The software we use here on securitymetrics.org has decent audit logs. It was a simple matter of identifying the offending user account. I know which user put the porn spam on the website, and I know when he did it. I also know when he logged in, what IP address he came from, and what he claimed his “real” name was. But although I've got a decent amount of forensic information available to me, what I don't have any idea of whether the person who did it supplied real information when he registered.

And therein lies the paradox. I don't want to keep personal information about members — but at the same time, I want to have some degree of assurance that people who choose to become members are real people who have serious intent. But there's no way to get any level of assurance about intent. After alll, as the New Yorker cartoon aptly put it, on the Internet no-one knows if you're a dog. Or just a jackass.

During the holiday break, I did a bit of thinking and exploration about how to address (note I do not say “solve”) issues of identity and accountability, in the context of website registration. Because I am a co-author of the software we use to run this website (JSPWiki), I have a fair amount of freedom in coming up with possible enhancements.

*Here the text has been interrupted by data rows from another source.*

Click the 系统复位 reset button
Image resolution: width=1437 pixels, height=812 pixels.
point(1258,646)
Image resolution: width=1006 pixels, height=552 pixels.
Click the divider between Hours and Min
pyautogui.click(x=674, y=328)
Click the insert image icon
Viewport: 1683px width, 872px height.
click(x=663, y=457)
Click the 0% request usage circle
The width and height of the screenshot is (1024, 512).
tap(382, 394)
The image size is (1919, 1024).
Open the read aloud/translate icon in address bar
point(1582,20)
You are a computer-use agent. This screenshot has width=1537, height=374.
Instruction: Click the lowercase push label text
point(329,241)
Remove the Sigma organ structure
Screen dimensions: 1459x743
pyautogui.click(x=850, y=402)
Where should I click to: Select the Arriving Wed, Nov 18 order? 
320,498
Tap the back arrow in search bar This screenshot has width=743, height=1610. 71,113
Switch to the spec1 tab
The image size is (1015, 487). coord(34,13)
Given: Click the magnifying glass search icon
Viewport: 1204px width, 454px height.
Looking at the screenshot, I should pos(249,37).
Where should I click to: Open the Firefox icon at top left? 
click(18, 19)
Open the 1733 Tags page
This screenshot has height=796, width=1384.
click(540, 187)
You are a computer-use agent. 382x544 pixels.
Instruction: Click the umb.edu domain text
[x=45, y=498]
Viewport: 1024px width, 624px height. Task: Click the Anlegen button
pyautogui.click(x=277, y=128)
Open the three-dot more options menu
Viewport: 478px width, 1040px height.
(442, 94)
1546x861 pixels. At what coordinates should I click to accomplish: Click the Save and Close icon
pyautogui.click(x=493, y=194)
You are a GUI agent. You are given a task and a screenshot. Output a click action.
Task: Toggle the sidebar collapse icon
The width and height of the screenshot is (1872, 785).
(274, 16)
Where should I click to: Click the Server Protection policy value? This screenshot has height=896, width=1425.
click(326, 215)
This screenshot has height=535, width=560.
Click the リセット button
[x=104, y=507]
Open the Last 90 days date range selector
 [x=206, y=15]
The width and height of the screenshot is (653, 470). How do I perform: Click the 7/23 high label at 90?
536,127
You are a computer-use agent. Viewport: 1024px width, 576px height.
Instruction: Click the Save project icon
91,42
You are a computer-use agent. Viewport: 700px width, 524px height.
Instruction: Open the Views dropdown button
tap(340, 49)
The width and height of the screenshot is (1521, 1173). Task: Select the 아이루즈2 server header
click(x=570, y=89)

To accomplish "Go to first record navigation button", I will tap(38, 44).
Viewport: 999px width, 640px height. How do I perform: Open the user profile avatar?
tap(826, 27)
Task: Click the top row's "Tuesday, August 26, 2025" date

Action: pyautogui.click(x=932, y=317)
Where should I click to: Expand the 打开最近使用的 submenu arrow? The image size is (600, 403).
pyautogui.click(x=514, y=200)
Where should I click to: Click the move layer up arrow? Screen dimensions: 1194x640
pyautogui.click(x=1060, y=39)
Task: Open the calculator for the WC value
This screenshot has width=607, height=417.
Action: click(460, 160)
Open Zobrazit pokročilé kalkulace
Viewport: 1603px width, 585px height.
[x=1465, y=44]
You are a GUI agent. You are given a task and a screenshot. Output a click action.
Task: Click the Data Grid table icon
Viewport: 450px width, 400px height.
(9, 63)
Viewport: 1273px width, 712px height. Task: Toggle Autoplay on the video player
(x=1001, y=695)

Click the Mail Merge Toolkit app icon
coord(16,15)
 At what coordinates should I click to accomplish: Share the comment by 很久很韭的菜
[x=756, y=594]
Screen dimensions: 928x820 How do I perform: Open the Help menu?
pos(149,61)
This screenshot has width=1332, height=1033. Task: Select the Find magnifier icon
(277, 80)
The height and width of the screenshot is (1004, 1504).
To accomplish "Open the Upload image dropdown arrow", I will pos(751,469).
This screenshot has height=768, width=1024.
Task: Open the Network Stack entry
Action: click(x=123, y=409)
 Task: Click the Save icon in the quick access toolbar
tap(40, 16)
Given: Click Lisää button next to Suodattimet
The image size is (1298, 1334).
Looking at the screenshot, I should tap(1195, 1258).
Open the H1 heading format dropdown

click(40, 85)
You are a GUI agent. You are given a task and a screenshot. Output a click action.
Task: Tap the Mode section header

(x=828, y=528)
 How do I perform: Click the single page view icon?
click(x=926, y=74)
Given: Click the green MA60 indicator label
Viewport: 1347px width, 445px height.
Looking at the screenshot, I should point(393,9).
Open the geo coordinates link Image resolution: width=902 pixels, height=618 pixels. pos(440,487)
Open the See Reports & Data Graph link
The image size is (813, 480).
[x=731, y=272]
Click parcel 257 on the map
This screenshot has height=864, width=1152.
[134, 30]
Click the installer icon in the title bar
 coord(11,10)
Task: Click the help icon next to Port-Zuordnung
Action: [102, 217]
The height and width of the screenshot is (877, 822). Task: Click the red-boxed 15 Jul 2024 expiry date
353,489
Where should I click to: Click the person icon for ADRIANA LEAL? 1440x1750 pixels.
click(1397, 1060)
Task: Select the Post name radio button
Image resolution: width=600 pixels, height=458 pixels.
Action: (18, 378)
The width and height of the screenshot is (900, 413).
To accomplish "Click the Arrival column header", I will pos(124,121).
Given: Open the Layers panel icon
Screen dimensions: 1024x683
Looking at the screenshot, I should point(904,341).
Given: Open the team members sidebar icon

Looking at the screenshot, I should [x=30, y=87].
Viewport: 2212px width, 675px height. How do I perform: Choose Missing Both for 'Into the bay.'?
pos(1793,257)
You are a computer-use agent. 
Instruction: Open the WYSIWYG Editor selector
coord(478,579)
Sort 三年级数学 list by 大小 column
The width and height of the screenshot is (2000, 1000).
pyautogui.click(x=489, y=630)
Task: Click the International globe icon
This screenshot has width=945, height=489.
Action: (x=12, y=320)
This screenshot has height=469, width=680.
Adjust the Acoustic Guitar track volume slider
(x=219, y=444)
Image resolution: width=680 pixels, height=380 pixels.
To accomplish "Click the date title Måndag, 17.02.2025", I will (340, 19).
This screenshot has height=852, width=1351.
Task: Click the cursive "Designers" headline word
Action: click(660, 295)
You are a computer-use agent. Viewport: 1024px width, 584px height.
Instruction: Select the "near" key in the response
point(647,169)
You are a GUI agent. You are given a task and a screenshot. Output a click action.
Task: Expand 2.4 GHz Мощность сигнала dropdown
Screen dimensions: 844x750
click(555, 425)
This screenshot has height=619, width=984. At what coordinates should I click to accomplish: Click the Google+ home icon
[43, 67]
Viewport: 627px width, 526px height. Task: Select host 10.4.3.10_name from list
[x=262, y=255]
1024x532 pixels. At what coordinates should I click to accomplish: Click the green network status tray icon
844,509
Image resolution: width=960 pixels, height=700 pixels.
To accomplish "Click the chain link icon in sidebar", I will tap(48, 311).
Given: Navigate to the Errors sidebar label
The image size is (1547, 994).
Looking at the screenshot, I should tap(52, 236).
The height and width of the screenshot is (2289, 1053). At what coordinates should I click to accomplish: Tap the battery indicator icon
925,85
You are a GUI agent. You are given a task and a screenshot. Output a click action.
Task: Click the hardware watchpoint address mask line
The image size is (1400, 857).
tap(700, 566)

One obvious way to address self-registration identity issue is to introduce a vetting system into the registration process. That is, when someone registers, it triggers a little workflow that requires me to do some investigation on the person. I already do this for the mailing list, so it would be a logical extension to do it for the wiki, too. This would solve the identity issue — successfully vetting someone would enable the administrator to have much higher confidence in their identity claims, albeit with some sacrifice

There's just one problem with this — I hate vetting people. It takes time to do, and I am always far, far behind.

A second approach is to not do anything special for registration, but moderate page changes. This, too, requires workflow. On the JSPWiki developer mailing lists, we've been discussing this option quite a bit, in combination with blacklists and anti-spam heuristics. This would help solve the accountability problem.

A third approach would be to accept third-party identities that you have a reasonable level of assurance in. Classic PKI (digital certificates) are a good example of third-party identities that you can inspect and choose to trust or not. But client-side digital certificates have deployment shortcomings. Very few people use them.

A promising alternative to client-side certificates is the new breed of digital identity architectures, many of which do not require a huge, monolithic corporate infrastructure to issue. I'm thinking mostly of OpenID and Microsoft's CardSpace specs. I really like what Kim Cameron has done with CardSpace; it takes a lot of the things that I like about Apple's Keychain (self-management, portability, simple user metaphors, ease-of-use) and applies it specifically to the issue of identity. CardSpace‘s InfoCards (I have always felt they should be called IdentityCards) are kind of like credit cards in your wallet. When you want to express a claim about your identity, you pick a card (any card!) and present it to the person who's asking.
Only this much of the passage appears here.